More than 50 years later, Ellsberg has published his experience in "The Doomsday Machine: Confessions of a Nuclear War Planner." He wrote the book in his bunker-like office, referencing documents from his considerable archives. 

Now, the world is paying attention. North Korean leader Kim Jong Un has been testing intercontinental ballistic missiles with President Trump threatening the full force of the U.S. Military and Russian president Vladimir Putin this week shocked the world, unveiling an updated weapons system – including a new ICBM that he says is "invincible."
Ellsberg said the brinkmanship doesn't feel all that different this time around.
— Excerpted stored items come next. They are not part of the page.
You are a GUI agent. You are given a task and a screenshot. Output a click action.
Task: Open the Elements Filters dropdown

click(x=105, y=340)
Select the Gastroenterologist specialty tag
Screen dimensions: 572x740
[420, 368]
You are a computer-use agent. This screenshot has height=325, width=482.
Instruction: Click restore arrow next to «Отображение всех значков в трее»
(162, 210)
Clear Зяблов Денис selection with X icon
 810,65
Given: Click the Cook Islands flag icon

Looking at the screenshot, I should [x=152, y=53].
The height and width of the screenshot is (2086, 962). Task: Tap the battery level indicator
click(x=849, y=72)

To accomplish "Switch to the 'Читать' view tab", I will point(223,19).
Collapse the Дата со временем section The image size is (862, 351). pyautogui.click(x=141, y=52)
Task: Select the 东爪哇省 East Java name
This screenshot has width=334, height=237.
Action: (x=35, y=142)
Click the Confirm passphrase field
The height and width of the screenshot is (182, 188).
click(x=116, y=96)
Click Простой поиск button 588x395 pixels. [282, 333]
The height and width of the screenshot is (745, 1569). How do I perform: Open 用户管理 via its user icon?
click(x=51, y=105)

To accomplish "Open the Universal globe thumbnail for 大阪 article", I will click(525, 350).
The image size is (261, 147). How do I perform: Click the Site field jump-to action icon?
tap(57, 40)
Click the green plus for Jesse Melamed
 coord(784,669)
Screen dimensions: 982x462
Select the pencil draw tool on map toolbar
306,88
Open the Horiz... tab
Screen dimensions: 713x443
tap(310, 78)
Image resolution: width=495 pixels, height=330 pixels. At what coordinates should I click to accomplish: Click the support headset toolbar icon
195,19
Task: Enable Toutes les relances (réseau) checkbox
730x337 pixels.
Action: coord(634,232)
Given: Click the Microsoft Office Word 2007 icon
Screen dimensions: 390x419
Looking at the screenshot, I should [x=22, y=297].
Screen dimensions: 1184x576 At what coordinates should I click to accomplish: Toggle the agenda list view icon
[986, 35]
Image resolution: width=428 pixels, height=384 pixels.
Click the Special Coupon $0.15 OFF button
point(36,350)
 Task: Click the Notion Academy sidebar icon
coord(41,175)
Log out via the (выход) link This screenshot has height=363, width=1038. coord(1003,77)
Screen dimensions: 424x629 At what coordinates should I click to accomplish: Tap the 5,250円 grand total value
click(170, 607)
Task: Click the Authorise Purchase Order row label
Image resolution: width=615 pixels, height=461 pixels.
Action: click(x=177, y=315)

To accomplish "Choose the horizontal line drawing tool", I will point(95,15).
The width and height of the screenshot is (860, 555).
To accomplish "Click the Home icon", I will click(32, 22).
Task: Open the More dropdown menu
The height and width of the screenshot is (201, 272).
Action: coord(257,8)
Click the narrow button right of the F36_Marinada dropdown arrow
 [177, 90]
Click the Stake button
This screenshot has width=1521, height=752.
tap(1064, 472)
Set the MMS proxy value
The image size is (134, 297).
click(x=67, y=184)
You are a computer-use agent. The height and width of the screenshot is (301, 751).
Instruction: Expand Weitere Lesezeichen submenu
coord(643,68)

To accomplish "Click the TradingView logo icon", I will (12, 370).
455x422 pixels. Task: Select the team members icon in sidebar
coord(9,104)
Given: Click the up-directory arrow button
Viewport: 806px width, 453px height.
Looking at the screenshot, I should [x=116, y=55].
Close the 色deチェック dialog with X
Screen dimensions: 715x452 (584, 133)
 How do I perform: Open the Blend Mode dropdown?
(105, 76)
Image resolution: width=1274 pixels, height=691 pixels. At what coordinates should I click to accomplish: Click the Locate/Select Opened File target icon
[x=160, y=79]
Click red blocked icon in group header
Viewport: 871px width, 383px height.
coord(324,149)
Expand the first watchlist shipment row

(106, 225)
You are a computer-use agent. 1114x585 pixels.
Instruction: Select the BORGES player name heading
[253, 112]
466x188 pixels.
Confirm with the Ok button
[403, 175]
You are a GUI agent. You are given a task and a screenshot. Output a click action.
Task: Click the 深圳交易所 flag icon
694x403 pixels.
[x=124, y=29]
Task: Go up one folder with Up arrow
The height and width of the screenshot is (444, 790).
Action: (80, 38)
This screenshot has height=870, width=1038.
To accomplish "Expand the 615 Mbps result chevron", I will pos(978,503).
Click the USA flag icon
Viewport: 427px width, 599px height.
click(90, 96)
"The brinkmanship has been there. As I've said it was a way of using nuclear weapons without pulling the trigger. Using a gun at someone's head in a confrontation without pulling the trigger. You're using the gun, and to say we haven't used these weapons or that they've proved useless is simply misleading. Trump and Kim (Jong Un) are both using their weapons right now ... and one or the other may back down. Or not," he said. "Putin is making similar first use threats. His are threats of crazy action, just as ours are. And it doesn't unfortunately mean that they will never be carried out." 
Now 86, Ellsberg and his wife Patricia have been privately living with this knowledge for as long as their nearly 50-year marriage. Today, it's their fellow citizens who are also living on edge.
Earlier this year, a false alert was sent to mobile phones and televisions warning of an incoming ballistic missile to Hawaii.

"What Hawaii did, the alert, was to make a million or so Hawaiian citizens aware for the first time of the kinds of dangers that we have all in the world have been living with for half a century without thinking about them and what to do. Some dived into manholes. Many people interestingly sat in bathtubs, a total symbolic action. It's not what I would have done."

What Ellsberg would have done?

"I would have invited Patricia to lay down with me and kiss for as long as the alarm went on," he said.

Asked if it's a miracle that we haven't had a nuclear Holocaust, Ellsberg said, "Yes. Miracles do happen."   

"It's not impossible that there will be another 70 years. It would take another miracle. ... What I'm working at is you're trying to alert people to the danger before the alarm sounds to do something about it so the risk will be somewhat less."